- _PROBLEM_: For each line of the listing below that contains the string "screenshot", copy the line.

---------- ENTRIES SUPPLIED ----------

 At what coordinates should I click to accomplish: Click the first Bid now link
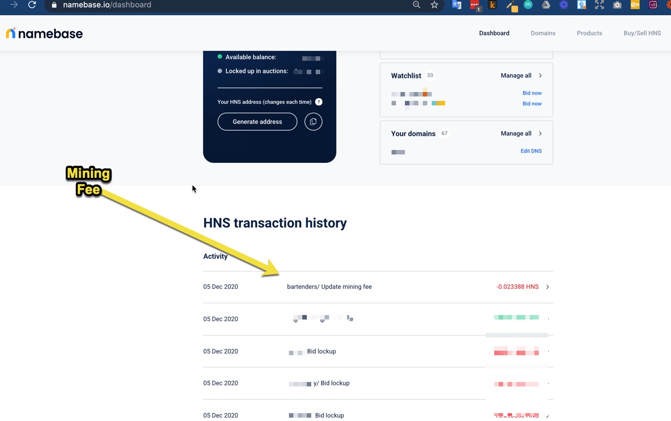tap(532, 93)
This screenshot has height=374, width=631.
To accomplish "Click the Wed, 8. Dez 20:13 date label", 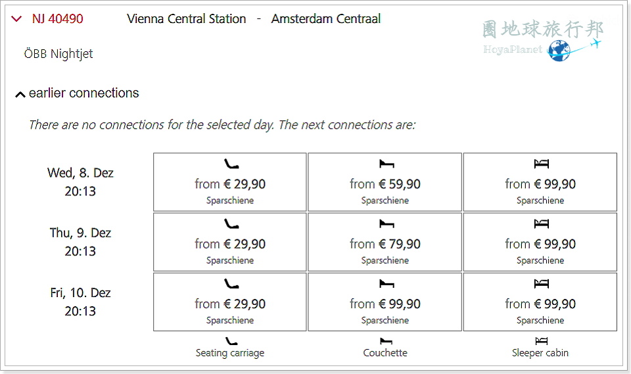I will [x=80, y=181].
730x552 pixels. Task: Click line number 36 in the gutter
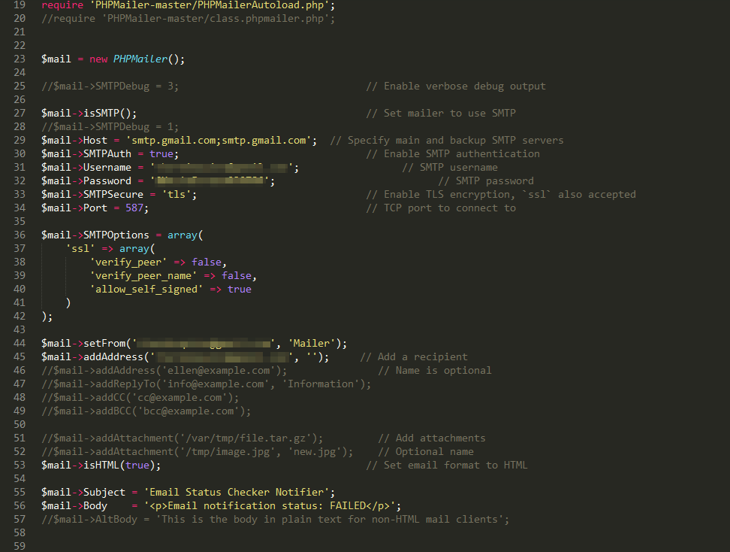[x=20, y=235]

----------
---------- ENTRIES SUPPLIED ----------

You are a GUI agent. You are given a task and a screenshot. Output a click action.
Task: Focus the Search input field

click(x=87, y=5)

----------

- _FINISHED TASK_:
This screenshot has height=374, width=631.
You are a GUI agent. You are given a task and a screenshot. Output a click action.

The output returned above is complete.